Post-Brexit, what happens to EU-derived legislation relating to fraud and white collar crime will largely depend upon what sort of relationship with the EU the UK negotiates. This, of course, will be the subject of up to two years' negotiation. If, for example, the UK adopts the "Norwegian model", and becomes a member of the EEA, it will almost certainly need to adopt laws equivalent to EU legislation.
The Fourth Anti-Money Laundering Directive is due to be implemented before June 2017. There is, therefore, a slim possibility that the UK will have left the EU before the implementation deadline. This would theoretically obviate the need for the UK to implement the Directive.
However, it is more likely that the UK will still be a member of the EU in June 2017 and that the UK will be required to implement the Directive in its entirety.
Following Brexit, the UK could of course vary the way in which it has implemented the Directive. However, our view is that there is no obvious reason why the UK would seek to impose AML controls that were any less restrictive than those in the EU.
The UK's membership of the Financial Action Task Force (FATF) is also, in our view, unlikely to change.
Bribery and corruption
The Bribery Act 2010 is not derived from EU law: it is a solely UK piece of legislation. Moreover, it constitutes probably the most stringent anti-corruption regime not just in the EU, but in the world.
Our view is that nothing in Brexit is likely to cause the UK to seek to dilute the Act in any way. On the contrary, the UK Government is actively examining the possibility of broadening the "corporate offence" contained in the Act beyond the prevention of bribery to the prevention of all forms of economic crime.
The main legislation governing cybersecurity currently is the Data Protection Act 1998. This is due to be replaced by the EU's General Data Protection Regulation (GDPR).
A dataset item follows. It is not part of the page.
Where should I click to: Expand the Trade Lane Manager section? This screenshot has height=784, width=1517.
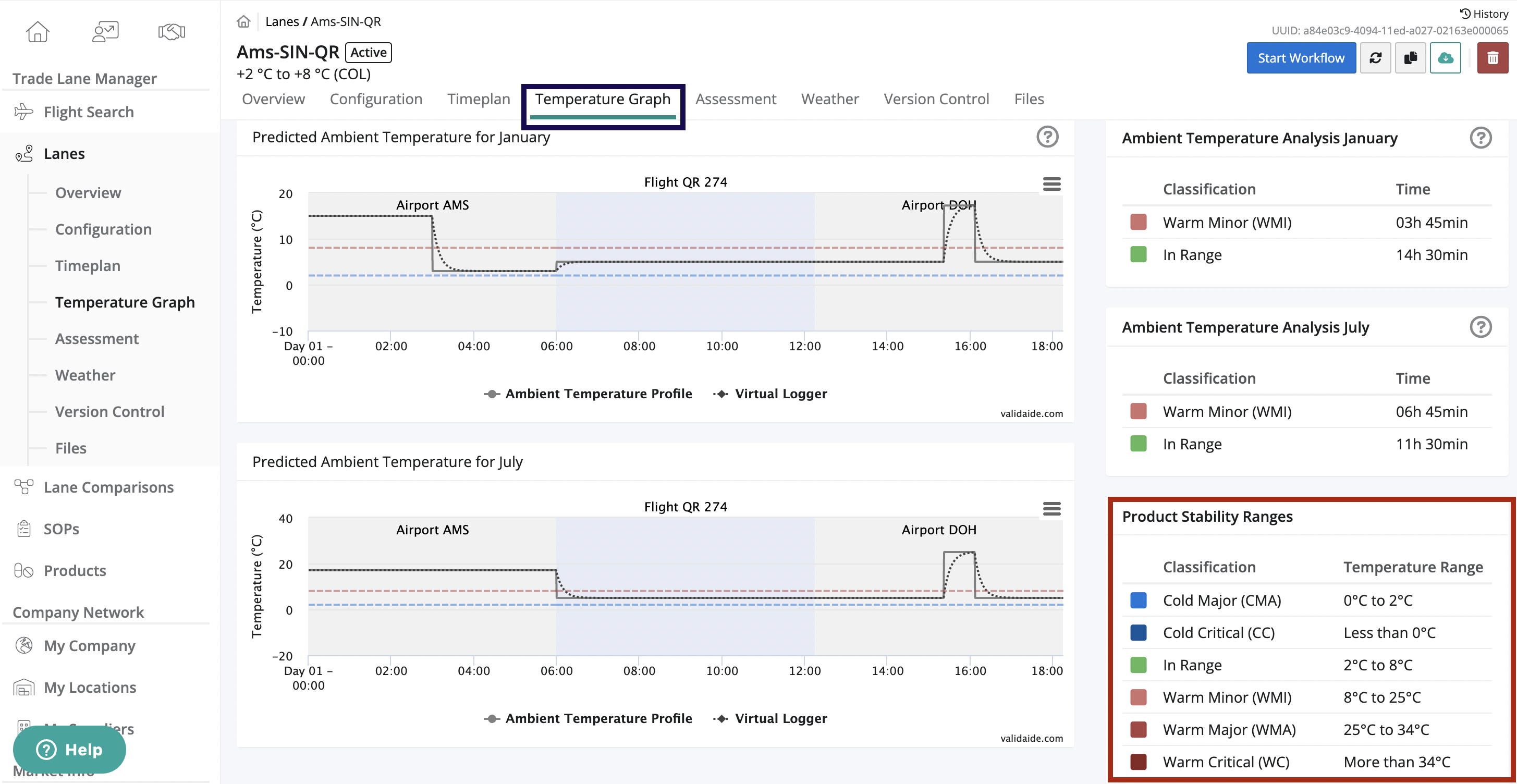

The GDPR is due to come into force on 25 May 2018. As this is an EU Regulation it will be directly applicable: it will not need to be implemented separately in each member state. So, if the UK is still a member of the EU by May 2018, it will be bound by the GDPR. But, it is perfectly possible that the UK will have exited the EU by May 2018, in which case the GDPR will not be binding.
However, we fully expect the UK to substantially implement the GDPR in its own laws. In particular, this is so that it is able to adopt "safe harbour" status for the purposes of the GDPR. Moreover, any UK business trading with the EU and handling EU residents' personal data will need to comply with the GDPR.
Europol, Eurojust and the European Arrest Warrant
Currently the UK, as part of the EU, participates in EU agencies such as Europol (the EU police intelligence agency), Eurojust (which co-ordinates prosecution in cross-border cases) and benefits from systems such as the European Arrest Warrants.
Following Brexit, the UK would still theoretically be able to participate in EU agencies such as Europol and Eurojust. However, it will likely have a more limited involvement in the decisions regarding the budgeting, strategy and operation of these agencies.
Moreover, if the UK leaves the EU it will no longer be a part of the European Arrest Warrant system (EAW). If the UK wanted to keep something close to this system in place it would need to negotiate an extradition agreement with the whole EU, like the agreements in place between the EU and Norway, and the EU and Iceland. Alternatively the UK could utilise the Council of Europe Convention on Extradition. If neither of these options is suitable, it will need to seek bilateral agreements with individual countries, similar to those in operation with the USA.
Certainly the UK's Serious Fraud Office and the National Crime Agency have stated their commitment to working closely with the enforcement agencies of the EU member states, as well as those of the many other jurisdictions with whom they deal. Our view is that it is difficult to see why the UK and EU criminal enforcement agencies would co-operate any less in a post-Brexit world than they do now.
Following Brexit, the UK will no longer be able to participate in the EU sanctions regime. It may be that the UK will issue its own sanctions which reflect those issued by the EU. The UK's membership of the UN, and its role in UN sanctions, will remain unchanged.
The UK's Policing and Crime Bill, expected to come into force in the next year or so, deals with the enforcement of sanctions. These will require significant review and amendment so that they are able to operate without being dependent upon the EU sanctions regime.
Two other, non-legislative, issues may arise from Brexit.
First, historically, the incidence of business crime has typically been inversely proportionate to economic performance. In the event that the UK suffers economic downturn as a result of Brexit, the pressures experienced by UK business may spell an uptick in business criminal activity.
Second, one of the opportunities presented by Brexit is the ability to engage in greater trade with non-EU countries, in particular the commonwealth countries. However, with these opportunities come risks, namely trading in developing world jurisdictions which pose elevated corruption risks.
Our overall view is that, while the final terms of Brexit are of course yet to be decided, it should be borne in mind that the UK has led the way, and set itself as the gold standard, in so many areas of business crime, for example bribery. It would not be in the UK's interests to allow this standard setting to slip.